OVAかなんかで是非アニメ化して欲しいところです!
実際のエピソードとしては、春香と優が、投稿日に記念撮影したり、海の家でキクラゲを捕まえたり、同じベッドで眠ったり…
特に海の家はヤバイ、そんなところでキスしてたら絶対見つかる。
というか全く気付かないゆずもそれはそれでどうなんだ。
楓のキャラソンで、冷房つけたままでもアツアツと歌ってるのはそのシーンですね。
楓はもう春香と優がキスしてるのは気付いてますよ絶対。
収録内容
- 秘密の腕組み
- 秘密の腕組みの秘密を探れ
- 今しかない雪、今しかない3年間。
- 春香と優付き合ってる疑惑
- 会長はスミスミなのじゃ!
- キス禁止令と美月の想い
- 美月と理奈とバケツ抹茶プリンパーリー
- 卒業式
↓下の4つはまだアニメ化されていないエピソード3つと、一番下はカバー裏です。
1年生の夏休みのエピソードですね。
- 登校日に記念撮影
- 海辺でTrick
- 両親のいないお泊まり会
- 楓とゆずの催眠術
キャラクター紹介
池野楓
クラス委員の真面目っ子
春香達と同じく3巻までは高校一年生です。
短めの黒い髪と、常にジト目っぽい表情が特徴です。
しずくちゃんもジト目キャラですが、表情豊かなしずくちゃんと比べて楓のほうが表情の変化は少なめです。

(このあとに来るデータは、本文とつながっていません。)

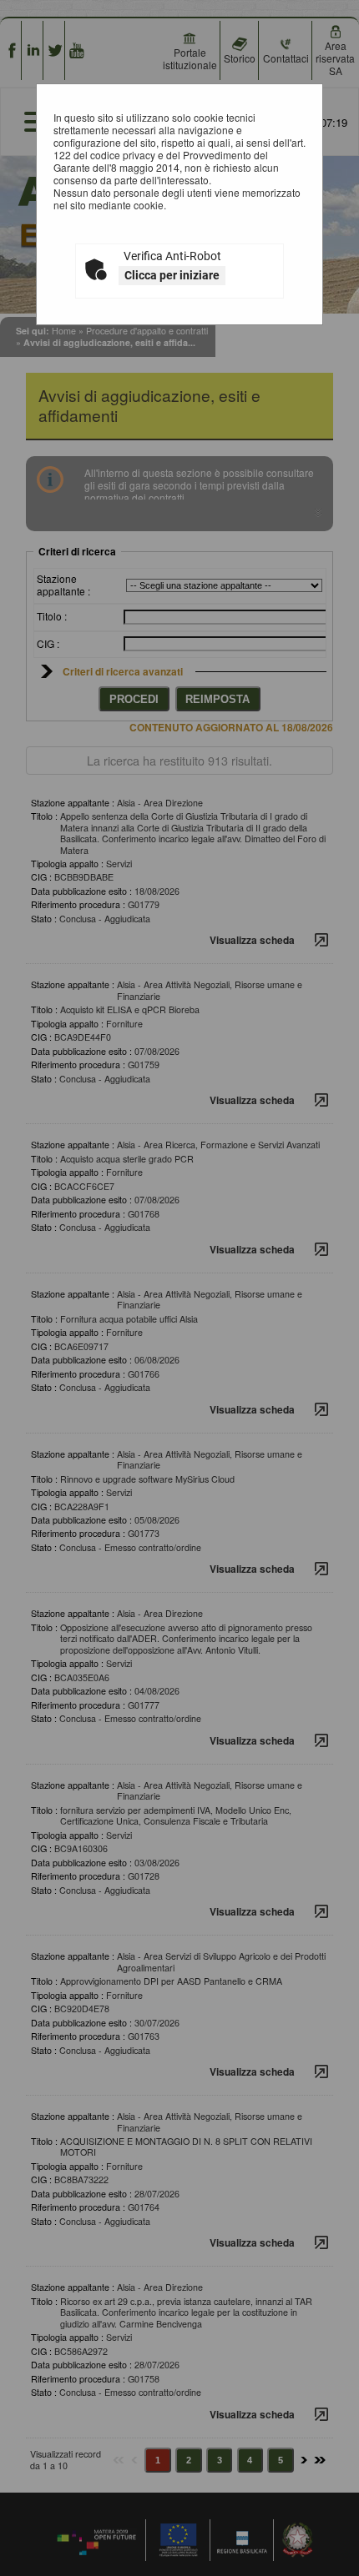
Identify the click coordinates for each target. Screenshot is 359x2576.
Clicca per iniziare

高校1年時点ではクラス委員長や生徒会といったクラス・学校の中心となる活動をしています。
美月会長から出ていた真面目オーラは楓にはなく、どちらかと言えば真面目に不真面目なキャラなのでちょっと意外かも?
2巻の文化祭において、ゆずがきっかけでクラス委員等を続けるようになったことが語られました。
小学一年生のときは楓にじゃんけんで勝ったゆずがクラス委員をやっていました。
しかしゆずがその勤めを果たすため大量のノートを運ぶ際に階段から落ちて怪我をしてしまい、もうそんな怪我をしないように楓はクラス委員を常にやるようになったようです。
ゆず想いのいい子です。
ゆずがいなかったら楓の性格はまるっきり違うものになってしまっていたかもしれませんね。
イタズラ好きの不真面目っ子
春香にイタズラを仕掛けたり、ゆずに課題を写させてもらおうとするなど不真面目な面があったりなかったり。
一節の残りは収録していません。